Consignes de l'exercice:
• A. D'après l'extrait du débat, comment M. Eric Stauffer décrit-il le MCG ?
• B. Dans l'extrait du débat, recopiez s'il vous plaît le passage qui commence par "M. Eric Stauffer." et se termine par "de ce parlement.", en remplaçant "une année" par "quelques mois".

Extrait du document:
────────────────────
M. Eric Stauffer. Je vais conclure. Je dirai simplement que les choses ont effectivement changé, depuis une année, et le MCG est une force de proposition qui finalement commence à être entendue - et bien entendue - au sein de ce parlement.
M. Guy Mettan (PDC). Je voudrais d'abord rassurer nos amis du MCG pour leur dire que le parlement n'a rien contre eux, mais si on avait pris en considération leur projet de loi, les rapports de l'ICF n'auraient dans ce cas plus eu aucune importance. Pourquoi ? Parce que si on veut que l'ICF fasse correctement son travail, il faut lui donner une certaine liberté d'action. Sachant que le rapport de l'ICF devait être publié immédiatement, on aurait pris des précautions infinies pour éviter une exploitation de ce rapport par certains partis - dont le vôtre en particulier. L'ICF aurait été au fond limitée dans son travail. Or ce n'est pas ce que l'on veut. On veut que l'ICF puisse travailler en toute indépendance et c'est pour cela qu'une certaine confidentialité, une certaine discrétion, est exigée pour ces rapports. Sinon, ça ne sert plus à rien et les rapports seraient vides de toute substance.
────────────────────
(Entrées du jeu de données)
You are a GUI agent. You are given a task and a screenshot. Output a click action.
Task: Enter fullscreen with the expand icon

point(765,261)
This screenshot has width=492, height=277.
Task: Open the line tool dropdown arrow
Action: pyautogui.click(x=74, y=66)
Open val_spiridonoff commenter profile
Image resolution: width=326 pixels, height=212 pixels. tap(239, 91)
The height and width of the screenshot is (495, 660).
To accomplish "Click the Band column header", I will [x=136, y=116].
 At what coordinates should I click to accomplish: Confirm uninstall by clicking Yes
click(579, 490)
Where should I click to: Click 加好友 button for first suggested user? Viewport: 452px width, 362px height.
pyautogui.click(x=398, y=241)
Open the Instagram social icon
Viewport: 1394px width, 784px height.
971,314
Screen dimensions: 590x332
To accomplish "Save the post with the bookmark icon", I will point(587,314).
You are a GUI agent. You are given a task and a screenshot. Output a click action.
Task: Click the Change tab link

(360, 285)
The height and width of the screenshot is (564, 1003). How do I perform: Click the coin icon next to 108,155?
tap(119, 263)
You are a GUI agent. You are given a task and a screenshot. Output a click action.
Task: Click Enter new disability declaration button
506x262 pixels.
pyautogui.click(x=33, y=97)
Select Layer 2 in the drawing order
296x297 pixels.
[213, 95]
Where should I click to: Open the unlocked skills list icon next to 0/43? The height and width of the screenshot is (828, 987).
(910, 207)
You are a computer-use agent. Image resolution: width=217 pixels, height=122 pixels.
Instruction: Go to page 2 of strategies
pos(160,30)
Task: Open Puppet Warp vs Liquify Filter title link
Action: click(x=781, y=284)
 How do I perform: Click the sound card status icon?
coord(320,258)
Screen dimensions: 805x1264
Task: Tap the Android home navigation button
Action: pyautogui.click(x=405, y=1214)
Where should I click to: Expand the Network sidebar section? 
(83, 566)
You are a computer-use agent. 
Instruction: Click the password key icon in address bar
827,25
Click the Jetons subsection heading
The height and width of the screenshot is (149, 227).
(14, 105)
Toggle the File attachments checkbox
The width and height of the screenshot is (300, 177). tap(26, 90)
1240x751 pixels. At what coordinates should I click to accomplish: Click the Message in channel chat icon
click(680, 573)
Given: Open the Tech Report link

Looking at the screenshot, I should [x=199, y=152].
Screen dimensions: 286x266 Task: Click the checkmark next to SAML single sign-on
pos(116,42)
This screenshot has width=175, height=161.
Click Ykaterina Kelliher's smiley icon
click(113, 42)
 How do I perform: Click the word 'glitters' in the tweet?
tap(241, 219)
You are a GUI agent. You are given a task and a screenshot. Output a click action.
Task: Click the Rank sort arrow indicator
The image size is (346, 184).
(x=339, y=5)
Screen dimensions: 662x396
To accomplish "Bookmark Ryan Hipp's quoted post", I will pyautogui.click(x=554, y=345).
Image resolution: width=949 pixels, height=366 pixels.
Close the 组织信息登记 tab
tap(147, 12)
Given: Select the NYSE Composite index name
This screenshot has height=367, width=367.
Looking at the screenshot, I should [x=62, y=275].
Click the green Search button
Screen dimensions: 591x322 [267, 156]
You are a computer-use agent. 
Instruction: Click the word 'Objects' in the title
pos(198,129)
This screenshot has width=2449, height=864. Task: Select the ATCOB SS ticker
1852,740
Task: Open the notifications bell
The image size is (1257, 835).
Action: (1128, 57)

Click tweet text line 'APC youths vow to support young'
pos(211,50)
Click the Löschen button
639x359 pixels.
────────────────────
Réponses rédigées:
• A. Comme une force de proposition qui commence enfin à être entendue, et bien entendue, au sein de ce parlement.

• B.
M. Eric Stauffer. Je vais conclure. Je dirai simplement que les choses ont effectivement changé, depuis quelques mois, et le MCG est une force de proposition qui finalement commence à être entendue - et bien entendue - au sein de ce parlement.